With this mindset, traditional banks not only risk losing their customers completely, but also face the real possibility of ending up with a whole heap of customers who keep their current accounts open ‘just in case’, while sharing their historic banking data with new entrants to the financial market. In other words, these banks become nothing more than the dumb pipe through which money moves, while their customers embrace newer, more versatile competitors.
The risk will only increase as fintech companies partner to add new capabilities and diversify their services, becoming increasingly attractive to consumers. This process is already underway; earlier this year, for example, Starling Bank declared its aim to build ‘a banking experience fit for the 21st Century’, by partnering with a wave of fintech startups, including third party insurers, pension providers, investment platforms and mortgage brokers. Starling customers will be able to this diverse range of services from within the Starling app – quite a contrast to the lengthier and more complex traditional banking experience.
Lest we forget…
… There is a fourth – and crucially important – mindset regarding Open Banking: those consumers who not only lack awareness of its existence but who also avoid life online altogether. Lloyds recently released the results of their UK Consumer Digital Index 2018, which revealed that 4.3m people in the UK (or 8%) have no basic digital skills at all. What’s more, the report states that motivation is the main barrier to this group getting online – they simply have no interest in engaging digitally. This, alongside the increasing global focus on digital channels, means that a significant proportion of the population are likely to fall between the cracks and so are at risk of not being catered for.
Why does it matter?
As Open Banking steadily builds momentum over the upcoming months and years, banks need to consider the nuances of public opinion and attitudes when refining and future-proofing their strategy.

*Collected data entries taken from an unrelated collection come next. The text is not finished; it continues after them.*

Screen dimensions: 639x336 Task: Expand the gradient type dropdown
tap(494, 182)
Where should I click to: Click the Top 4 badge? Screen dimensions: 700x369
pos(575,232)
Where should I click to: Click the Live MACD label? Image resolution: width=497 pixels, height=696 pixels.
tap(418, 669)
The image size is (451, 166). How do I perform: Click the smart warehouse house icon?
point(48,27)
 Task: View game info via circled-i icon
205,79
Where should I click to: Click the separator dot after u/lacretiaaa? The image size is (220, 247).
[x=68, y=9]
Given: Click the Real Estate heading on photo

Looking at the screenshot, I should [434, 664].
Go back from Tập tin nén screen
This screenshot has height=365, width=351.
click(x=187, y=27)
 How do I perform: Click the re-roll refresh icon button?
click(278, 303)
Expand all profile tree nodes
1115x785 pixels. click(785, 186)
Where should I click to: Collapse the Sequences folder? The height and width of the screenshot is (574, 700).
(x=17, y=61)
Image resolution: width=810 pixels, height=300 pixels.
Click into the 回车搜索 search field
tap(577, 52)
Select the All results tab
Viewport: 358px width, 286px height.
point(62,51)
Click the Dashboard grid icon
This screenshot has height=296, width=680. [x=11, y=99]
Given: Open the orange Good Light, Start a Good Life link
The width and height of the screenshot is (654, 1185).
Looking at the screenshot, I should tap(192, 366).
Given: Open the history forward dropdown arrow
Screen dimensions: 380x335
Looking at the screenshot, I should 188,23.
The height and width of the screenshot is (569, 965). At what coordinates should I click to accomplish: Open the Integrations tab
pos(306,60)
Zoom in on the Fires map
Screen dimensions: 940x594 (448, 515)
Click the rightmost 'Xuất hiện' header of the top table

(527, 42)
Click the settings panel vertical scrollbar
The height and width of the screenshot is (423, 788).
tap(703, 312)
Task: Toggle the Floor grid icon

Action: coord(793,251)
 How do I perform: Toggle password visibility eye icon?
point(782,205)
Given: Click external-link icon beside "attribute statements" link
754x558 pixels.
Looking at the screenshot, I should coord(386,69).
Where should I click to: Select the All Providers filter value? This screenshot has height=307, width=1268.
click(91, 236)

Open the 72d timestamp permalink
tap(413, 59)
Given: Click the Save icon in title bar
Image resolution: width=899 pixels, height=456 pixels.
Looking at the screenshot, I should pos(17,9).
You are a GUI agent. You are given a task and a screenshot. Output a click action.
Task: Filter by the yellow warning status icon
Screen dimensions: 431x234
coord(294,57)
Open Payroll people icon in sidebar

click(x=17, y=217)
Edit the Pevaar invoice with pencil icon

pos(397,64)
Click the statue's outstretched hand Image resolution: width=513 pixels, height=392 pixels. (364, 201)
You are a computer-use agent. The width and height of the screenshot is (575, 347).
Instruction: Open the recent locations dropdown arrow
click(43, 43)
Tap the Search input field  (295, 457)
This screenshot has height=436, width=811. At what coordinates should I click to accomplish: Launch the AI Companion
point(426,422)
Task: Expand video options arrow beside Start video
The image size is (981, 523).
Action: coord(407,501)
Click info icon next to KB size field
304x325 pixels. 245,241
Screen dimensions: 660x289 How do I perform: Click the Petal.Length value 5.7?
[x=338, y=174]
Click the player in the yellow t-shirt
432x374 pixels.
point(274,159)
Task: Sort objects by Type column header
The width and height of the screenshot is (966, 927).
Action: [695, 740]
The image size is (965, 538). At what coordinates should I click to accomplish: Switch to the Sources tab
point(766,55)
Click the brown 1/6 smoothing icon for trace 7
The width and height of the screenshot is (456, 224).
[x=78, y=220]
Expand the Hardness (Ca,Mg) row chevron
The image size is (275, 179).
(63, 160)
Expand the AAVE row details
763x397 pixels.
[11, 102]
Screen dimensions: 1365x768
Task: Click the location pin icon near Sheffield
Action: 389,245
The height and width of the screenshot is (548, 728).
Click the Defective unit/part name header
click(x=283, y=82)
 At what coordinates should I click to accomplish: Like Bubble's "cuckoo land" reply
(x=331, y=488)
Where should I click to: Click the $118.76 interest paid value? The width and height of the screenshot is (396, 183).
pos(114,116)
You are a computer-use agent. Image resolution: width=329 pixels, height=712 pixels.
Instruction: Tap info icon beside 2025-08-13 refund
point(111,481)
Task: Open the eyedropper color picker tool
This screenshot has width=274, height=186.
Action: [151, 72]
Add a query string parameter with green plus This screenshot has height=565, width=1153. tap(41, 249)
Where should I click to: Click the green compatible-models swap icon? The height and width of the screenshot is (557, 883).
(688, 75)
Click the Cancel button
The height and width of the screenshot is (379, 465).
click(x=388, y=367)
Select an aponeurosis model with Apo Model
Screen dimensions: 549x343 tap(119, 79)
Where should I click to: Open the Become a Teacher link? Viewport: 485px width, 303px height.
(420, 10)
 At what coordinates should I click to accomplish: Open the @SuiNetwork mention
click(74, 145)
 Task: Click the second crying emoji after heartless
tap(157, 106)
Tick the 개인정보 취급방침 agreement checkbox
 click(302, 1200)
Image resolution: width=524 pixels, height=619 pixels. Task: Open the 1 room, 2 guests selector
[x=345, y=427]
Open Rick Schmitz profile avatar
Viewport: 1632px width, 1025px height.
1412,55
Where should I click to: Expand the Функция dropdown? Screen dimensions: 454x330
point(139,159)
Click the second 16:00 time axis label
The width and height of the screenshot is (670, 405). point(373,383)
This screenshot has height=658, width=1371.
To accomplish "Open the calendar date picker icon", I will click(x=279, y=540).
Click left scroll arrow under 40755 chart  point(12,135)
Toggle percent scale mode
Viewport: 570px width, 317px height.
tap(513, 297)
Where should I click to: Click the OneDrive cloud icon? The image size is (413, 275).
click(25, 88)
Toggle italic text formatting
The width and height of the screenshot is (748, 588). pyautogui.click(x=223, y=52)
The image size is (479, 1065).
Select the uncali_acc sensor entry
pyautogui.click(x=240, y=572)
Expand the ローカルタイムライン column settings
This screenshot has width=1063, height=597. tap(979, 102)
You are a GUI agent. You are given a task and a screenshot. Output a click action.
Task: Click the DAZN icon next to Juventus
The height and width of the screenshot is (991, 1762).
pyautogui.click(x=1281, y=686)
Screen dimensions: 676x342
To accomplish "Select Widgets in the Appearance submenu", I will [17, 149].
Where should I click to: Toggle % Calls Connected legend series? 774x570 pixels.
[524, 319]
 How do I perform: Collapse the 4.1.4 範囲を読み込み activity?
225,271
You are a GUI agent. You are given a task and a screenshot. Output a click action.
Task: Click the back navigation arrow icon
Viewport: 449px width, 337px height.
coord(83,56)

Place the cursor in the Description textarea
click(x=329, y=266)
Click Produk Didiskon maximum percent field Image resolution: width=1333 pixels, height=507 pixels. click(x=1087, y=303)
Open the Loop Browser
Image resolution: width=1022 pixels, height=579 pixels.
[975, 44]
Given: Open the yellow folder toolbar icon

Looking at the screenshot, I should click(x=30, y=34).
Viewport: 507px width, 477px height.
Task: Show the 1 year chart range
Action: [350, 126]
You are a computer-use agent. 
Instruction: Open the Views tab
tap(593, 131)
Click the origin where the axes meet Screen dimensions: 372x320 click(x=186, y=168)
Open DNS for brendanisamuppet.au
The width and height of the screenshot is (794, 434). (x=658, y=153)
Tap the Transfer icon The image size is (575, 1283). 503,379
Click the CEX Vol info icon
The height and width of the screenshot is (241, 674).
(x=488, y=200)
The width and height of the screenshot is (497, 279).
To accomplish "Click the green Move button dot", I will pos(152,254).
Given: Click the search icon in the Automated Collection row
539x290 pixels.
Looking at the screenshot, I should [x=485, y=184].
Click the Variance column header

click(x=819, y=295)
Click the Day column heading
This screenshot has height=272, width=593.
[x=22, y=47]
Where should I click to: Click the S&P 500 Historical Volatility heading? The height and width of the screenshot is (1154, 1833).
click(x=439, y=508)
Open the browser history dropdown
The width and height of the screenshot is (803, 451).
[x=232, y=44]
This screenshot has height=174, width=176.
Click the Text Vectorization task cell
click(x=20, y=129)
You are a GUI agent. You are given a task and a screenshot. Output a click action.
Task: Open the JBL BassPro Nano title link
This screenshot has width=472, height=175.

Traditional players in the financial market have an opportunity to protect their patch – but they have to act quickly. The more open their customers are to the world of Open Banking, the greater the challenge they face to retain their stronghold on the financial market.
For each of the mindsets detailed above, banks must concentrate on becoming customer centric rather than product centric, maintaining different customer groups by anticipating and catering to their needs. The presentation of relevant and helpful information will be central to this, but even more vital is to put bold words and ideas into action, at speed.
New entrants to the market know the importance of turning insight into action. As soon as they earn a customer’s trust and are granted access to personal data, they only have a short window to prove their value by saving that customer time and money, offering tailored advice and better deals, and maintaining an engaging and appropriate communications style.
Starcount works with established banks to help them adopt this same, agile approach. We work with them to unlock the nuances and stories within transactional data, using it to communicate with customers in a relevant and timely way, putting their best interests at heart. Smart tech, aggregated products and modern UX might capture attention, but the banks of the future will be those who understand customers’ different mindsets, behaviours and priorities.